The continuous work of history.

By Kelsey Kitzke


The overturn of Roe is, possibly, our time’s most stark reminder of the resurgence of history. A landmark decision that guided and, perhaps, enabled our understanding of the solidity of historical moments and the forward march of societal progress is no more. What used to be a grim but passing comment about what once was—a pre-Roe America—has become our enduring reality. It is simple to say that history never unfolds in a straight line, but it is harder to say that history is made in the small efforts of the present. As Barnard history professor Premilla Nadasen reminded me, history is an urgent question of the contemporary moment. How do we imagine our past in ways that mobilize our future? How does the focus of our historical thinking prioritize those most marginalized? And what does it mean to engage with feminist efforts of the past both critically and inclusively?


Illustration by Phoebe Wagoner

Nadasen faced these questions from an early age. Her political engagement began at 17 after a visit from her father’s friend, a South African who was imprisoned and tortured in Robben Island alongside Nelson Mandela for donating $25 to an anti-apartheid organization. As an undergraduate at the University of Michigan in the 1980s, she became involved in the anti-apartheid movement herself, through organizations led by women of color.

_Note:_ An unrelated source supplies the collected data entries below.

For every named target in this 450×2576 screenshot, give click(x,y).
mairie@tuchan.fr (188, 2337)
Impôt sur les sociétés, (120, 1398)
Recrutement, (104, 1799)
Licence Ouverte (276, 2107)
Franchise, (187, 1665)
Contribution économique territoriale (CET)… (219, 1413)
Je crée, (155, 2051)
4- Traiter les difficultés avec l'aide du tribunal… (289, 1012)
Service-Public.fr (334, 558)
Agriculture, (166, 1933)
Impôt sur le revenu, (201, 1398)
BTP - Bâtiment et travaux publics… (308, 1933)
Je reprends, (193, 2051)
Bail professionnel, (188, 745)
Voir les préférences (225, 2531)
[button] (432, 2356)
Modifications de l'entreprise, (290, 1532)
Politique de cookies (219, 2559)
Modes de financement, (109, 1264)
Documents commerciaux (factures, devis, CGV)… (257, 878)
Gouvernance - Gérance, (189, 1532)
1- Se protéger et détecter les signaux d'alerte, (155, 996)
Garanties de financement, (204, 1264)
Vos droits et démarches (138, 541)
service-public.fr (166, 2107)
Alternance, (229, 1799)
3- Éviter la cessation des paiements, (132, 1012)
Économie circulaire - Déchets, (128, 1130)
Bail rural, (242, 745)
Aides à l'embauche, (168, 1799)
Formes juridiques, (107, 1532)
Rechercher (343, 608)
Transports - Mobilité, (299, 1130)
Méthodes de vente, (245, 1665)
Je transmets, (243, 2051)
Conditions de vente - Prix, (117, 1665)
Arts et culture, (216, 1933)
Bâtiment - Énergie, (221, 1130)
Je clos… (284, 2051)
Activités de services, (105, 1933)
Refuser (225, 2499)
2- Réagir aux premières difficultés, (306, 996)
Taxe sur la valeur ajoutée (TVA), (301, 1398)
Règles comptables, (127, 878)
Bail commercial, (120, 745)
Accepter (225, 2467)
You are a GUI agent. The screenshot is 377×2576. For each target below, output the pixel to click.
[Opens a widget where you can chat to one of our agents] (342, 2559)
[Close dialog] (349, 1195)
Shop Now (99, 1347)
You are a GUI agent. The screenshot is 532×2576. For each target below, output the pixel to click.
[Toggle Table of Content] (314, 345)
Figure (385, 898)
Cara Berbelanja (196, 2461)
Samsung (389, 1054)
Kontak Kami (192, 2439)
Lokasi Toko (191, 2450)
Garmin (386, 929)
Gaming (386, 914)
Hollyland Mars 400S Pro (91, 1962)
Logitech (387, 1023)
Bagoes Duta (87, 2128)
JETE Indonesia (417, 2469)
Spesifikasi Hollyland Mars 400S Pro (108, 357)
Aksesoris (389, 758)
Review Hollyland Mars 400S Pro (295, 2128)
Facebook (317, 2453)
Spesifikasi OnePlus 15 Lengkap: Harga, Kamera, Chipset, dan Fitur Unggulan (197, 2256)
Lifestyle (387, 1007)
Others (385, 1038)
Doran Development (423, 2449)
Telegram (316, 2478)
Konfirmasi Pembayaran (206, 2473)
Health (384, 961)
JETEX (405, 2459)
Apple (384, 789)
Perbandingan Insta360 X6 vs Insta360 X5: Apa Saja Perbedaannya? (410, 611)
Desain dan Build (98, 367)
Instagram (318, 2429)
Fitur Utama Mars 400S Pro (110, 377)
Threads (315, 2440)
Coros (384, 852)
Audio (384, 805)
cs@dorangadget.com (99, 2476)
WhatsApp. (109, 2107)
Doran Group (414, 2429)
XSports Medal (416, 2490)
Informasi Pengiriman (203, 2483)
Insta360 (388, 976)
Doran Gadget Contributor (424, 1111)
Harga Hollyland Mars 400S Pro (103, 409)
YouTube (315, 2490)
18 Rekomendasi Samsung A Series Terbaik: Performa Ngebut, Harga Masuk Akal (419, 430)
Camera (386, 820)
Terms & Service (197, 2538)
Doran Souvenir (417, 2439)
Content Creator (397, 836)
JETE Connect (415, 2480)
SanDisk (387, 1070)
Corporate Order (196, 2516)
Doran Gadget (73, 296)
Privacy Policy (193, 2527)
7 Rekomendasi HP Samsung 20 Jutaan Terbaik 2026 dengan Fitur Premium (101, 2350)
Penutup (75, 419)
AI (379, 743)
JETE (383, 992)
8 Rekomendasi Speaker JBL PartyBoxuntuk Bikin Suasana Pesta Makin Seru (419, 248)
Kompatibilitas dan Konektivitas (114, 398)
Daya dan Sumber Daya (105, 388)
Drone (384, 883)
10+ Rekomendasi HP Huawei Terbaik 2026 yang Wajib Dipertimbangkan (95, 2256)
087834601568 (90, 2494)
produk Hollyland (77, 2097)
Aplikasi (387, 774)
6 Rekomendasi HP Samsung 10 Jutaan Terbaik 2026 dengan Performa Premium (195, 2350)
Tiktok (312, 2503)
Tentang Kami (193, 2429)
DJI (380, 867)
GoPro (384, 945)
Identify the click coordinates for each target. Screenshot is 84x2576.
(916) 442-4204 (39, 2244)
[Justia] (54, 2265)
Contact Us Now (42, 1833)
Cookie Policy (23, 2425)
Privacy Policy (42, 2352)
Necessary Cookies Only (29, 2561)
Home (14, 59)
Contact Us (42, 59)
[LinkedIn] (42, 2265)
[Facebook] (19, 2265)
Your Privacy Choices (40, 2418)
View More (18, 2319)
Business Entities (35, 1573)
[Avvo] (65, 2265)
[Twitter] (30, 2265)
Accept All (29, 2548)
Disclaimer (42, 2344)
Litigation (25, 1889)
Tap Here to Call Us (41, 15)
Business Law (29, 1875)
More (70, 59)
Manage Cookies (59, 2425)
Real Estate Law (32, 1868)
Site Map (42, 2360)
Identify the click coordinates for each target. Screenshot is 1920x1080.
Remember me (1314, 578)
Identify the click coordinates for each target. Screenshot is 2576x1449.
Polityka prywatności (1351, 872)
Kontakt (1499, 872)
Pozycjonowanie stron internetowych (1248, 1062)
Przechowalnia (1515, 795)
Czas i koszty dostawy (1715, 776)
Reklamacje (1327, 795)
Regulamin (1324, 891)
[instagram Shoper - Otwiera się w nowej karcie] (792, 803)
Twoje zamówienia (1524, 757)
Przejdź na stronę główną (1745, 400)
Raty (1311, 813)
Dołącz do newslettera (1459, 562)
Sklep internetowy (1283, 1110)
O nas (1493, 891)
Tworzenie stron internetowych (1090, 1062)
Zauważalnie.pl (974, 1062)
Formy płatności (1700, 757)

As a scholar and historian, she has written about Black women’s often-ignored organizing efforts in domestic workers’ collectives and the welfare rights movement. And at this critical juncture for political organizing on the left, I talked with Nadasen about where we have been and where we have to go.


This conversation has been edited and condensed for clarity.


The Blue & White: How did your early political experiences impact your interest in studying social movements?


Premilla Nadasen: I was an undergrad in the 1980s, and we don’t really think of that as a decade of social movement organizing or activism. With the Reagan-Thatcher era, it’s probably defined more in terms of big hair and bad music and bad politics. But that was the formative decade of my political development. And it actually started when I was 17, and a high school friend of my father’s came to stay with us during my senior year. He was in Robben Island with Nelson Mandela and a lot of other prisoners—he was an Amnesty International prisoner of conscience—and he just started talking to me about his time as an activist there. And as a 17-year-old, I was deeply moved by the stories he told me about when he was detained and tortured. I think one of the most vivid things I remember was when he would tell me, “Don’t sit on my right side, sit on my left side because they broke my eardrum when they tortured me and I can’t hear on my right side.”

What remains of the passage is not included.